Problema curto:
Por favor, transcreva sem alterações a parte do texto sobre a privatização da Sabesp que começa em "Embora o governo" e termina em "clientes da empresa.".

Trecho apresentado:
Contra a aprovação do projeto, a vereadora Luna Zarattini (PT-SP) disse que a privatização será uma perda irreparável para São Paulo. “Mais um descaso e retrocesso sendo votado. Me entristece ver o que a gente está fazendo hoje, essa privatização vai marcar um enorme retrocesso, uma perda irreparável para São Paulo. Isso vai manchar a história da câmara. Esse processo foi atropelado, sem escuta. A privação é um crime contra o povo porque não tem a garantia das taxas baixas, qualidade da água e do abastecimento”, disse.

Quem também se posicionou contrariamente ao projeto foi o vereador Eliseu Gabriel (PSB). O parlamentar elencou alguns itens que, segundo ele, trazem riscos à cidade. Entre os pontos, Eliseu afirmou que a privatização representa prejuízo, pois “o serviço vai piorar e a tarifa vai aumentar”. Ele também disse que ao aderir à concessão, o “município perde a sua autonomia na hora que não existe mais amortização dos recursos, assim como existe no contrato atual”.

GOVERNO PROMETE REDUZIR TARIFA EM 1%, APÓS AUMENTAR 16%

Embora o governo paulista tenha afirmado logo depois do 1º turno na Câmara de SP que já estava autorizada a redução de 10% na conta de água para os paulistas, na prática, essa redução vale para 959 mil usuários de baixa renda, ou seja, somente 7,41% dos clientes da empresa.

A Sabesp possui quase 12,9 milhões de clientes no Estado. Desse total, 403 mil são considerados em situação vulnerável e 555 mil, ou seja, beneficiários da tarifa social.

Esses dois grupos serão contemplados com a redução de 10% na conta anunciada por Tarcísio, enquanto o restante, 11,09 milhões de clientes (92,6% do total), receberão 1% de redução na conta, no caso de usuários residenciais, e 0,5% para usuários comerciais e industriais.

Dados fornecidos:
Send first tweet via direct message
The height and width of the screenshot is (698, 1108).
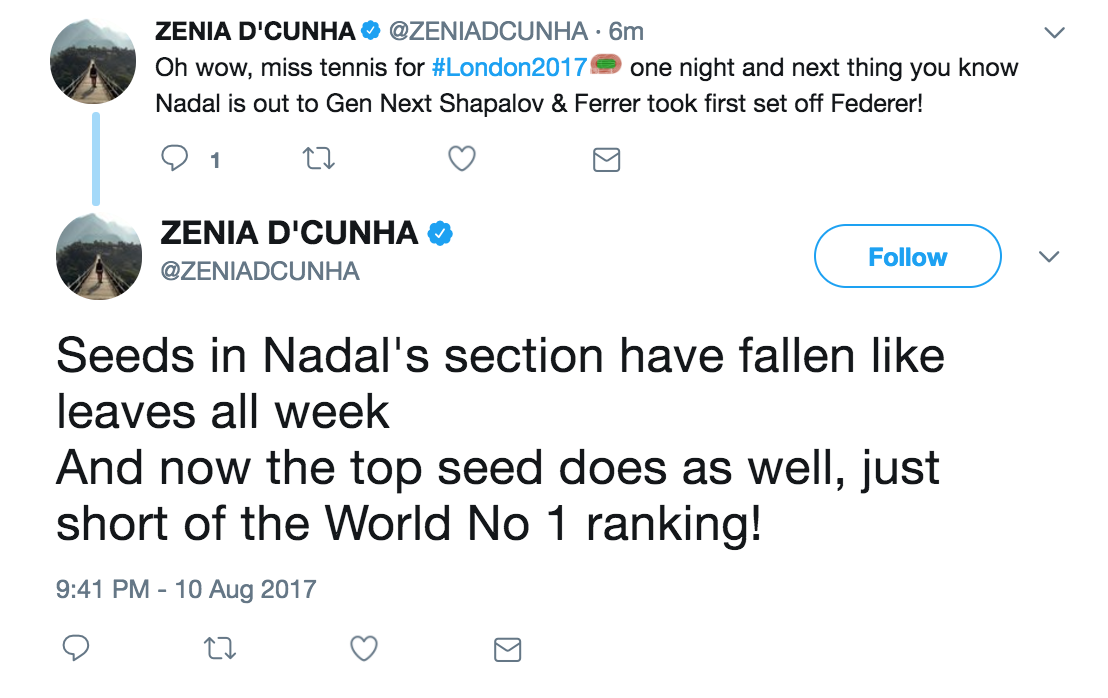[606, 159]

Resposta:
Embora o governo paulista tenha afirmado logo depois do 1º turno na Câmara de SP que já estava autorizada a redução de 10% na conta de água para os paulistas, na prática, essa redução vale para 959 mil usuários de baixa renda, ou seja, somente 7,41% dos clientes da empresa.